İyi Parti’nin programında 4 milyon haneye aylık 1000 TL nakdi desteğin yanında, öğrencilere ücretsiz sabah kahvaltı ve öğle yemeği verilmesi de var. Ayrıca Tarım Bilimleri Akademisi’nin ve tarım meslek liselerinin kurulması planlanıyor.
Hazine ve Maliye Bakanı Nebati’nin hafta sonu piyasa katılımcıları ile gerçekleştirdiği toplantıdan sızanlar gerçekleri bir kez daha ortaya çıkardı: Yeni Ekonomi Programı (YEM) adı altında atılan adımlar Bakan’ı mutlu ettiği ölçüde geniş halk kesimlerini derin yoksullaşmaya ve ağırlaşan yaşam şartları altında ezilmeye kilitlemekte.

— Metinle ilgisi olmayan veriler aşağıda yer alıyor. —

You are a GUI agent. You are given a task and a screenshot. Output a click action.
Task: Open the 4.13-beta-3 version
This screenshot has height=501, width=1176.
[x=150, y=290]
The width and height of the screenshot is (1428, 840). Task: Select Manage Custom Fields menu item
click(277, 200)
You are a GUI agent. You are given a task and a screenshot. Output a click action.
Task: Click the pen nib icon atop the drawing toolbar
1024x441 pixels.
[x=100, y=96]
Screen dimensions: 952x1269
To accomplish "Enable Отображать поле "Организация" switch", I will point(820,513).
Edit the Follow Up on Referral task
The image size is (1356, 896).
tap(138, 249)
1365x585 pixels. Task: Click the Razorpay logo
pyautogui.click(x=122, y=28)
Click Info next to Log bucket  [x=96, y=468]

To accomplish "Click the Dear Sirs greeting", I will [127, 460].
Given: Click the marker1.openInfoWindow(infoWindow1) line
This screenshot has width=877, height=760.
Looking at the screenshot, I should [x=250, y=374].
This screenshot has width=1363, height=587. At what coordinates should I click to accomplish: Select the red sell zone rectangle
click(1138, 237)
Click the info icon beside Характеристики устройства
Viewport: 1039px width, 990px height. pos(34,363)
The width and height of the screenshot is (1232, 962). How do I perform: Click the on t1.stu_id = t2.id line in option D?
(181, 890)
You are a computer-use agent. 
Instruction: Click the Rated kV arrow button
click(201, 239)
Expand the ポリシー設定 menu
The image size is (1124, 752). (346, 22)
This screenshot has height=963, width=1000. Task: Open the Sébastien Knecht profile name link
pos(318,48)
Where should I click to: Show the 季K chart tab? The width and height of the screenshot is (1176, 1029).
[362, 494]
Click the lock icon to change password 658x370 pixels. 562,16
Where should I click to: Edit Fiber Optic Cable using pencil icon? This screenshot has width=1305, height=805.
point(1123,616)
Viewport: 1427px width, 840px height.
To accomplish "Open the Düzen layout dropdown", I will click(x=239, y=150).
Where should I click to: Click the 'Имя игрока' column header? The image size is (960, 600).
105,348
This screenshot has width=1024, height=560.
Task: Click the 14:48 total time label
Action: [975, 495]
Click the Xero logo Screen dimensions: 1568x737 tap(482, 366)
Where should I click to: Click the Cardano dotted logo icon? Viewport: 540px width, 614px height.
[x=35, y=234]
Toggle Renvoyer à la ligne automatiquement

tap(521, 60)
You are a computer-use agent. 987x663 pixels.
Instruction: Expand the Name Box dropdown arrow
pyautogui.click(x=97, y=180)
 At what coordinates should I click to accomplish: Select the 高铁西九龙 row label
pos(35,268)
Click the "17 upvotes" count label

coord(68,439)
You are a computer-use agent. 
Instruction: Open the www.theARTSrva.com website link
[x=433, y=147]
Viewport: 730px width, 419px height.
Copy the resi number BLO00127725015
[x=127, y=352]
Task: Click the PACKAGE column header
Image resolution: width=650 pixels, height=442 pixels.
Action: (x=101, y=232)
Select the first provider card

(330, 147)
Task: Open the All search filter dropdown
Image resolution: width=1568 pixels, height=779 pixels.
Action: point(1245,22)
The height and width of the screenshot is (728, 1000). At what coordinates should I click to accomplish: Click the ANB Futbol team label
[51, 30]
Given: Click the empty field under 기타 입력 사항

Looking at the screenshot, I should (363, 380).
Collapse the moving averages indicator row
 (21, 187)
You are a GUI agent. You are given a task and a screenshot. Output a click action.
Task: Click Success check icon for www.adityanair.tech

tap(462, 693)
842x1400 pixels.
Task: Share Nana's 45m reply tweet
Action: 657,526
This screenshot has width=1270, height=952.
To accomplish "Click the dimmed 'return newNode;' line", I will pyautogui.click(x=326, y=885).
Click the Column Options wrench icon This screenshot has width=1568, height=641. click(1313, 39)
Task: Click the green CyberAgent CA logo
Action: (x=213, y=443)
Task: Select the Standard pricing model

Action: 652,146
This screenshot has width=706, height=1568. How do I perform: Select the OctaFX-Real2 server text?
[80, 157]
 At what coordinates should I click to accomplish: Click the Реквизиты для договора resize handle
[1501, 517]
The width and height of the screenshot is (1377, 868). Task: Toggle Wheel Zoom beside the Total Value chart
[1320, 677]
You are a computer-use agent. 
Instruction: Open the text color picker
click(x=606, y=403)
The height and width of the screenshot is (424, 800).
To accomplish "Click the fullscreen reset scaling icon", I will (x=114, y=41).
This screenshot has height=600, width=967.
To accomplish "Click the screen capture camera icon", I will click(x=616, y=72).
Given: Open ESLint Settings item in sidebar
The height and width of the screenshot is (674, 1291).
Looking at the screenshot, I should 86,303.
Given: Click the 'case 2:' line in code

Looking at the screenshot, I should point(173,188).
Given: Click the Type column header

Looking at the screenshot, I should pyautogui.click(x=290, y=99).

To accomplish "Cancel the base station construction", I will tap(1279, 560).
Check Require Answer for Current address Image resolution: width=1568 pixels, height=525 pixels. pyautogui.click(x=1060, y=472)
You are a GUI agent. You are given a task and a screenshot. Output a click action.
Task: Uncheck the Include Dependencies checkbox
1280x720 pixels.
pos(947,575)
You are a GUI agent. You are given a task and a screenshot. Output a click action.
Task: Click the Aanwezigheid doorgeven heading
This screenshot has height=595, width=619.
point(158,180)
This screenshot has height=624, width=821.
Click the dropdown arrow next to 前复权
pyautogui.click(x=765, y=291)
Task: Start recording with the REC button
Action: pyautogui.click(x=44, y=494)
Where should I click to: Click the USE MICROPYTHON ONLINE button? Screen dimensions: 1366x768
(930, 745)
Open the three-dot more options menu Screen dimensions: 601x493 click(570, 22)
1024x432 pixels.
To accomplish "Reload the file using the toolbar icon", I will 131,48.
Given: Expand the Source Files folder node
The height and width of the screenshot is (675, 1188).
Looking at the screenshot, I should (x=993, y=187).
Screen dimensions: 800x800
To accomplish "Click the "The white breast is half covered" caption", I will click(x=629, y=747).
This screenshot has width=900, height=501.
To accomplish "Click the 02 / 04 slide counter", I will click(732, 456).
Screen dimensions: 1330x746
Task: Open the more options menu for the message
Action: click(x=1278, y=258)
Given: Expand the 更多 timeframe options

Para politikasının etkisizleştirilmesiyle Merkez Bankası’nın siyasi amaçlarına hizmet ettiğini ilan etmekten beis duymayan Nebati kredi faizlerinin enflasyonun altında kalmasıyla da övünmekte. Mevduattaki büyük negatif faiz gerçek kişilerin KKM’ye geçişini engelledikçe döviz tarafında çözülme sağlamanın yolunu belli ki şirketler kesimini riskli döviz satışlarına zorlamakta bulmuş. TL’yi baskı altında tutmayı oy kaybının önüne geçilmesiyle eşleyen Nebati, yarından çalarak bugünü kurtarmaya ve bu şekilde seçimleri kazanmaya odaklı. Fakat Bakan sahne ışıklarına duyduğu özlemle TL’nin “yarın” daha da aşınması yolunda adımlar attığının farkında bile değil.
YEM ile atılacak ucube adımlarla günü kurtaracağı ve böylece seçimlerin 2023’te yapılmasından AKP’nin karlı çıkacağı hesapları bu model demenin mümkün olmadığı çerçevenin, işler inceldiği yerden kopma noktasına varana kadar sürdürüleceğini gösteriyor.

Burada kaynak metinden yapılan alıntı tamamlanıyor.